What the task requires ->
Nothing in the records should be altered; retype them all exactly.

Data supplied ->
+ + + +

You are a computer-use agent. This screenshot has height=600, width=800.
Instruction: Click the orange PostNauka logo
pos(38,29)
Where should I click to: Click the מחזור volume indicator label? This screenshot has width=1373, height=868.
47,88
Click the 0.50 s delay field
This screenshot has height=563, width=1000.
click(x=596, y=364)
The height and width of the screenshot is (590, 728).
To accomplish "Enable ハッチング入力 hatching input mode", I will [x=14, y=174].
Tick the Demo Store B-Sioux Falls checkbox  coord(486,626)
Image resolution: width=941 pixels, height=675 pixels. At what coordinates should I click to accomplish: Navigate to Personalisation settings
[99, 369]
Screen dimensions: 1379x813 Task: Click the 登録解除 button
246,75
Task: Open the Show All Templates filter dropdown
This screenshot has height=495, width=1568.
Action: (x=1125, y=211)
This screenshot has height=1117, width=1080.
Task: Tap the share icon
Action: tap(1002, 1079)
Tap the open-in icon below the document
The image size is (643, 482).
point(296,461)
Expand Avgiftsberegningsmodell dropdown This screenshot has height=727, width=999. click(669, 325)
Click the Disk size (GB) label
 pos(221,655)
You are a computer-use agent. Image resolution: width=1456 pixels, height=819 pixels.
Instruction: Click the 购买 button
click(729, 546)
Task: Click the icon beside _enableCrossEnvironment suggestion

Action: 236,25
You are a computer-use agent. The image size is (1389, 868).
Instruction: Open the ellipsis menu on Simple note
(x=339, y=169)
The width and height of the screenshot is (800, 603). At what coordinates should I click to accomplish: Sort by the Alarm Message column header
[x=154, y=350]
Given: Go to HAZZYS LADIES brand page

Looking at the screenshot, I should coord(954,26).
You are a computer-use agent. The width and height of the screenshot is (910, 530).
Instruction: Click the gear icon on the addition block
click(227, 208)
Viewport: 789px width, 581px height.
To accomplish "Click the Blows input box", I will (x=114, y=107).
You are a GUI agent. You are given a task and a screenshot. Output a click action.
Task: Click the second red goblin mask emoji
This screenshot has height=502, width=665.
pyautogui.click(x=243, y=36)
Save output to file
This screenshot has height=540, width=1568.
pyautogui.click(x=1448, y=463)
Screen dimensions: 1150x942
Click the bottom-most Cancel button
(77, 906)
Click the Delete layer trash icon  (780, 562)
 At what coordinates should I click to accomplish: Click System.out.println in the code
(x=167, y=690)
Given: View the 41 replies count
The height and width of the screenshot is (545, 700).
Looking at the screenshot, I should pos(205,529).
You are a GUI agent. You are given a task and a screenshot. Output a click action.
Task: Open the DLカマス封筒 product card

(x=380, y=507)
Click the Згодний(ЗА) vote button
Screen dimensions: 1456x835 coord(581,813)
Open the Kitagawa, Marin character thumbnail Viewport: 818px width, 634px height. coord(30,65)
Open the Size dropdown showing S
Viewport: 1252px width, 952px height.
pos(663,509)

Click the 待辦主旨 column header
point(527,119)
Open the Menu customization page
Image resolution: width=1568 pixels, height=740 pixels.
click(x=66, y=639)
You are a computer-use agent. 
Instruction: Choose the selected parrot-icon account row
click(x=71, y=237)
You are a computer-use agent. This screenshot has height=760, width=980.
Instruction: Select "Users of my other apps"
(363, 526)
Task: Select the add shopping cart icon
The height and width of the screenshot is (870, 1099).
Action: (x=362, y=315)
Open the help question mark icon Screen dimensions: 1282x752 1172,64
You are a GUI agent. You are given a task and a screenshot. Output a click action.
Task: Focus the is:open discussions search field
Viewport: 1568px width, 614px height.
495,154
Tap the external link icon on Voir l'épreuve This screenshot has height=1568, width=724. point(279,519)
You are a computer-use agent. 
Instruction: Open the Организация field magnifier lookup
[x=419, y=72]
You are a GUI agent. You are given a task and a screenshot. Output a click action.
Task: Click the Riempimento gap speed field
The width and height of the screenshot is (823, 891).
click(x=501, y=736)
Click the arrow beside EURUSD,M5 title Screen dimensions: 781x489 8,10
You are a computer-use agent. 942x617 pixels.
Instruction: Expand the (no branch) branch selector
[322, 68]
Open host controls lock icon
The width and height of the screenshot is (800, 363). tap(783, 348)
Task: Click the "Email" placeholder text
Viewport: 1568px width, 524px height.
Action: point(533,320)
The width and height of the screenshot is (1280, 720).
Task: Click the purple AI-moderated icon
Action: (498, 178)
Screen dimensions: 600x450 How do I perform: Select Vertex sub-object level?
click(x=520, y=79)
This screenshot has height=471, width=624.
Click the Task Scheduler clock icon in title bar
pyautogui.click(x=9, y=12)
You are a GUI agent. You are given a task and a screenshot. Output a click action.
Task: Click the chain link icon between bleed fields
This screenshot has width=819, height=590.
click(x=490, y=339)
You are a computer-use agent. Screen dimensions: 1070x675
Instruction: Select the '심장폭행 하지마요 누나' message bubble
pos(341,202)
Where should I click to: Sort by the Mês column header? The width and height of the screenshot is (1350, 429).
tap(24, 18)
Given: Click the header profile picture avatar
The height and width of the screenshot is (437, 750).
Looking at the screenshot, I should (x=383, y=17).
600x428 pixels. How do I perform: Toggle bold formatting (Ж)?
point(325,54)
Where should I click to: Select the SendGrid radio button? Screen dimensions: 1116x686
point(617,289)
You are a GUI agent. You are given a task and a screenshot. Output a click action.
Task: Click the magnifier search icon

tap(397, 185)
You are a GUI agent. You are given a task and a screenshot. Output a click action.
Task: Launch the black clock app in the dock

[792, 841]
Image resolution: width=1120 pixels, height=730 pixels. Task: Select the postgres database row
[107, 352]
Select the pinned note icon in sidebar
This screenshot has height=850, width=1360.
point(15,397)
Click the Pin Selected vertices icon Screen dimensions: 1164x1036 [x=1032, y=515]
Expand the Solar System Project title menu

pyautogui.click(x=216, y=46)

+ + + +

Worked solution ->
You are a computer-use agent. This screenshot has height=600, width=800.
Instruction: Click the orange PostNauka logo
pos(38,29)
Where should I click to: Click the מחזור volume indicator label? This screenshot has width=1373, height=868.
47,88
Click the 0.50 s delay field
This screenshot has height=563, width=1000.
click(x=596, y=364)
The height and width of the screenshot is (590, 728).
To accomplish "Enable ハッチング入力 hatching input mode", I will [x=14, y=174].
Tick the Demo Store B-Sioux Falls checkbox  coord(486,626)
Image resolution: width=941 pixels, height=675 pixels. At what coordinates should I click to accomplish: Navigate to Personalisation settings
[99, 369]
Screen dimensions: 1379x813 Task: Click the 登録解除 button
246,75
Task: Open the Show All Templates filter dropdown
This screenshot has height=495, width=1568.
Action: (x=1125, y=211)
This screenshot has height=1117, width=1080.
Task: Tap the share icon
Action: tap(1002, 1079)
Tap the open-in icon below the document
The image size is (643, 482).
point(296,461)
Expand Avgiftsberegningsmodell dropdown This screenshot has height=727, width=999. click(669, 325)
Click the Disk size (GB) label
 pos(221,655)
You are a computer-use agent. Image resolution: width=1456 pixels, height=819 pixels.
Instruction: Click the 购买 button
click(729, 546)
Task: Click the icon beside _enableCrossEnvironment suggestion

Action: 236,25
You are a computer-use agent. The image size is (1389, 868).
Instruction: Open the ellipsis menu on Simple note
(x=339, y=169)
The width and height of the screenshot is (800, 603). At what coordinates should I click to accomplish: Sort by the Alarm Message column header
[x=154, y=350]
Given: Go to HAZZYS LADIES brand page

Looking at the screenshot, I should coord(954,26).
You are a computer-use agent. The width and height of the screenshot is (910, 530).
Instruction: Click the gear icon on the addition block
click(227, 208)
Viewport: 789px width, 581px height.
To accomplish "Click the Blows input box", I will (x=114, y=107).
You are a GUI agent. You are given a task and a screenshot. Output a click action.
Task: Click the second red goblin mask emoji
This screenshot has height=502, width=665.
pyautogui.click(x=243, y=36)
Save output to file
This screenshot has height=540, width=1568.
pyautogui.click(x=1448, y=463)
Screen dimensions: 1150x942
Click the bottom-most Cancel button
(77, 906)
Click the Delete layer trash icon  (780, 562)
 At what coordinates should I click to accomplish: Click System.out.println in the code
(x=167, y=690)
Given: View the 41 replies count
The height and width of the screenshot is (545, 700).
Looking at the screenshot, I should pos(205,529).
You are a GUI agent. You are given a task and a screenshot. Output a click action.
Task: Open the DLカマス封筒 product card

(x=380, y=507)
Click the Згодний(ЗА) vote button
Screen dimensions: 1456x835 coord(581,813)
Open the Kitagawa, Marin character thumbnail Viewport: 818px width, 634px height. coord(30,65)
Open the Size dropdown showing S
Viewport: 1252px width, 952px height.
pos(663,509)

Click the 待辦主旨 column header
point(527,119)
Open the Menu customization page
Image resolution: width=1568 pixels, height=740 pixels.
click(x=66, y=639)
You are a computer-use agent. 
Instruction: Choose the selected parrot-icon account row
click(x=71, y=237)
You are a computer-use agent. This screenshot has height=760, width=980.
Instruction: Select "Users of my other apps"
(363, 526)
Task: Select the add shopping cart icon
The height and width of the screenshot is (870, 1099).
Action: (x=362, y=315)
Open the help question mark icon Screen dimensions: 1282x752 1172,64
You are a GUI agent. You are given a task and a screenshot. Output a click action.
Task: Focus the is:open discussions search field
Viewport: 1568px width, 614px height.
495,154
Tap the external link icon on Voir l'épreuve This screenshot has height=1568, width=724. point(279,519)
You are a computer-use agent. 
Instruction: Open the Организация field magnifier lookup
[x=419, y=72]
You are a GUI agent. You are given a task and a screenshot. Output a click action.
Task: Click the Riempimento gap speed field
The width and height of the screenshot is (823, 891).
click(x=501, y=736)
Click the arrow beside EURUSD,M5 title Screen dimensions: 781x489 8,10
You are a computer-use agent. 942x617 pixels.
Instruction: Expand the (no branch) branch selector
[322, 68]
Open host controls lock icon
The width and height of the screenshot is (800, 363). tap(783, 348)
Task: Click the "Email" placeholder text
Viewport: 1568px width, 524px height.
Action: point(533,320)
The width and height of the screenshot is (1280, 720).
Task: Click the purple AI-moderated icon
Action: (498, 178)
Screen dimensions: 600x450 How do I perform: Select Vertex sub-object level?
click(x=520, y=79)
This screenshot has height=471, width=624.
Click the Task Scheduler clock icon in title bar
pyautogui.click(x=9, y=12)
You are a GUI agent. You are given a task and a screenshot. Output a click action.
Task: Click the chain link icon between bleed fields
This screenshot has width=819, height=590.
click(x=490, y=339)
You are a computer-use agent. Screen dimensions: 1070x675
Instruction: Select the '심장폭행 하지마요 누나' message bubble
pos(341,202)
Where should I click to: Sort by the Mês column header? The width and height of the screenshot is (1350, 429).
tap(24, 18)
Given: Click the header profile picture avatar
The height and width of the screenshot is (437, 750).
Looking at the screenshot, I should (x=383, y=17).
600x428 pixels. How do I perform: Toggle bold formatting (Ж)?
point(325,54)
Where should I click to: Select the SendGrid radio button? Screen dimensions: 1116x686
point(617,289)
You are a GUI agent. You are given a task and a screenshot. Output a click action.
Task: Click the magnifier search icon

tap(397, 185)
You are a GUI agent. You are given a task and a screenshot. Output a click action.
Task: Launch the black clock app in the dock

[792, 841]
Image resolution: width=1120 pixels, height=730 pixels. Task: Select the postgres database row
[107, 352]
Select the pinned note icon in sidebar
This screenshot has height=850, width=1360.
point(15,397)
Click the Pin Selected vertices icon Screen dimensions: 1164x1036 [x=1032, y=515]
Expand the Solar System Project title menu

pyautogui.click(x=216, y=46)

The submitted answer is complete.